How HaystackID® Leveraged Relativity® aiR for ReviewTM and TAR to Deliver Defensible Results

By Matthew Sinner, Esq., Bernie Gabin, and Young Yu

Executive Summary

HaystackID® successfully tackled a common enterprise challenge: reviewing 891,527 documents with limited resources while maintaining defensibility and controlling costs. Facing a low-richness corpus (~4%), single-attorney bandwidth constraints, and budget limitations, the team developed an innovative hybrid workflow combining generative AI (GenAI) from Relativity® (aiR for ReviewTM), Technology Assisted Review (TAR), and conceptual analytics under attorney oversight.

The approach prioritized high-value documents through TAR ranking, reducing the volume sent to costly GenAI processing by more than 90%—from 748,612 eligible documents to just 54,380 actually processed. This strategic prioritization maintained exceptional accuracy with 90.00% Precision and 95.58% Recall in the final production of 27,976 documents, validated through rigorous statistical sampling at 95% Confidence Levels.

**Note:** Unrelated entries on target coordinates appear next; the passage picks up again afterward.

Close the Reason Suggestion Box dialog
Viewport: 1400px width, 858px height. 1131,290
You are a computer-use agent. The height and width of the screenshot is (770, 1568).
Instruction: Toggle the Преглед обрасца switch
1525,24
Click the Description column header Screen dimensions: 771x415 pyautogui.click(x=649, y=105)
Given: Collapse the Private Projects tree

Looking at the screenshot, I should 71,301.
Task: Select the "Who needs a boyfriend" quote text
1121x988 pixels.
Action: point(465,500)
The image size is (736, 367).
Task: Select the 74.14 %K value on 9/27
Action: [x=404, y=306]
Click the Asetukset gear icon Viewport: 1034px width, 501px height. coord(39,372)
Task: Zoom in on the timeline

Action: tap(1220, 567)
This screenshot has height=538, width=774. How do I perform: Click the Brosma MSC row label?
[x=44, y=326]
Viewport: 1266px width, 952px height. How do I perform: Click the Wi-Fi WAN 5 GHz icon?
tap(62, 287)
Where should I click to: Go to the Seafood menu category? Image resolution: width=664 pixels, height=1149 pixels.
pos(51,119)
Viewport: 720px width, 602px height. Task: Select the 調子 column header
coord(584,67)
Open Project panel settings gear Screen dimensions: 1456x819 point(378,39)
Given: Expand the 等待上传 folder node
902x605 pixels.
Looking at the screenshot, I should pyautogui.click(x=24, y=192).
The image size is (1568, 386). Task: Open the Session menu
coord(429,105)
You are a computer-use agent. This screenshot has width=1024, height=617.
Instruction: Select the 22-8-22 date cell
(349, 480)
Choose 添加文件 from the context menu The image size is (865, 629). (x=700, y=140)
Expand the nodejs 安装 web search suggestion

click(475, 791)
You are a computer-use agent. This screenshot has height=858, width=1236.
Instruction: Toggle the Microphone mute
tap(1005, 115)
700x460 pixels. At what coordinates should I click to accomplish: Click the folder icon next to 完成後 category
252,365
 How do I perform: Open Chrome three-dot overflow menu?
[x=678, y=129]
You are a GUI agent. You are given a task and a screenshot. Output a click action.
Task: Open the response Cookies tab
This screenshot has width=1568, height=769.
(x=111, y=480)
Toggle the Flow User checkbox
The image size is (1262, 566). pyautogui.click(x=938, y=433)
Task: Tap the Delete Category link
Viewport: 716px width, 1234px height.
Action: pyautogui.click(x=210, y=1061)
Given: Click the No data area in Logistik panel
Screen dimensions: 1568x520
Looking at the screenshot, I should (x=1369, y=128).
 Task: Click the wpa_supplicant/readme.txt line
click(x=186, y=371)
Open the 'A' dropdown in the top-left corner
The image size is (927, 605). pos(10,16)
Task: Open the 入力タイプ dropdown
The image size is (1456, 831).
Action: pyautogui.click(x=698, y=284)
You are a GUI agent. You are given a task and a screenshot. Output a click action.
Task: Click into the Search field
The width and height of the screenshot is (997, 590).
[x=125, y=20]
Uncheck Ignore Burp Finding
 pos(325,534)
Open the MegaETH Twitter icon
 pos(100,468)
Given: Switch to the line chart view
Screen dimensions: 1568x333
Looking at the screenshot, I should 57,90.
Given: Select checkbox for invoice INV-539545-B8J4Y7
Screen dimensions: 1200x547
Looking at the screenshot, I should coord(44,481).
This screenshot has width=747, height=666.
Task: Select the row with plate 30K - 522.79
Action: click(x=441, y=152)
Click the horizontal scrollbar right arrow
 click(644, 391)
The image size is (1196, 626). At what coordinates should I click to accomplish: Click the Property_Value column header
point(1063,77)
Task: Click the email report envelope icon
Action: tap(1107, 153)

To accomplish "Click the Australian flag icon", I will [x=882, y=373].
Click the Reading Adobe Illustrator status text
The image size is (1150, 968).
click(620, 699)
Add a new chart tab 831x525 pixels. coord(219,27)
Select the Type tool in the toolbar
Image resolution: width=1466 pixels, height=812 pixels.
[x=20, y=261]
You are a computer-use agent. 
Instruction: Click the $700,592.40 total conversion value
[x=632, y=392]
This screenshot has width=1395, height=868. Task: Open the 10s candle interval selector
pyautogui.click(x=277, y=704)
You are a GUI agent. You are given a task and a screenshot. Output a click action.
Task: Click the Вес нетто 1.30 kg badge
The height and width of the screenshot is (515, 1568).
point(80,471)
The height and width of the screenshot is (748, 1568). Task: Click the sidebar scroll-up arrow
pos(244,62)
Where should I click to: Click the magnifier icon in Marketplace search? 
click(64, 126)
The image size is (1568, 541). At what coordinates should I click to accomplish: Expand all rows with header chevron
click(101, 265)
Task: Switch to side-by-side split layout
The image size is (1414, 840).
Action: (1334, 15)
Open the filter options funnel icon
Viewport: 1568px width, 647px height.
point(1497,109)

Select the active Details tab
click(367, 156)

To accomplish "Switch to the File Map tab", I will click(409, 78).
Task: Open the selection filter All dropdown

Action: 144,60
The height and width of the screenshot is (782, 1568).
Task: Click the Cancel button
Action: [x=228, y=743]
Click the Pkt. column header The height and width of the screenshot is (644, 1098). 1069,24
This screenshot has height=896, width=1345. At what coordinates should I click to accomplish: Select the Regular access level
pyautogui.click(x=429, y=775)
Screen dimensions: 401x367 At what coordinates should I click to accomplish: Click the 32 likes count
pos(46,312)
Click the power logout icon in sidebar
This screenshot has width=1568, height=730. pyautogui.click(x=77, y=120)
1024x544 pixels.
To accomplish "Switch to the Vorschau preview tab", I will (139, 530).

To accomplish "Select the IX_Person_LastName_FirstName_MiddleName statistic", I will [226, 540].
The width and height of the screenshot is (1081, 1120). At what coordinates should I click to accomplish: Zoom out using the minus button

This case study demonstrates a defensible, cost-effective path for large-scale document review that balances automation with human expertise. The methodology is directly applicable to cybersecurity incident response, information governance, and eDiscovery productions where teams face tight deadlines, limited resources, and stringent accuracy requirements.

Methodology Overview

In this matter, conducted by HaystackID, the corpus comprised 891,527 documents, with 748,612 eligible for GenAI analysis by aiR for Review. The remainder—142,915 documents—were excluded by file-type and text-size criteria (text smaller than 0.2 KB or larger than 300 KB) or because files were corrupt or unreadable. Anticipated attorney bandwidth was limited to a single attorney, making a Prioritized Review (Active Learning) approach impractical, and running the full eligible population through GenAI was not cost-effective. The strategy, therefore, centered on a hybrid workflow that joined aiR, TAR, and conceptual analytics, with counsel oversight guiding prompt development and quality control.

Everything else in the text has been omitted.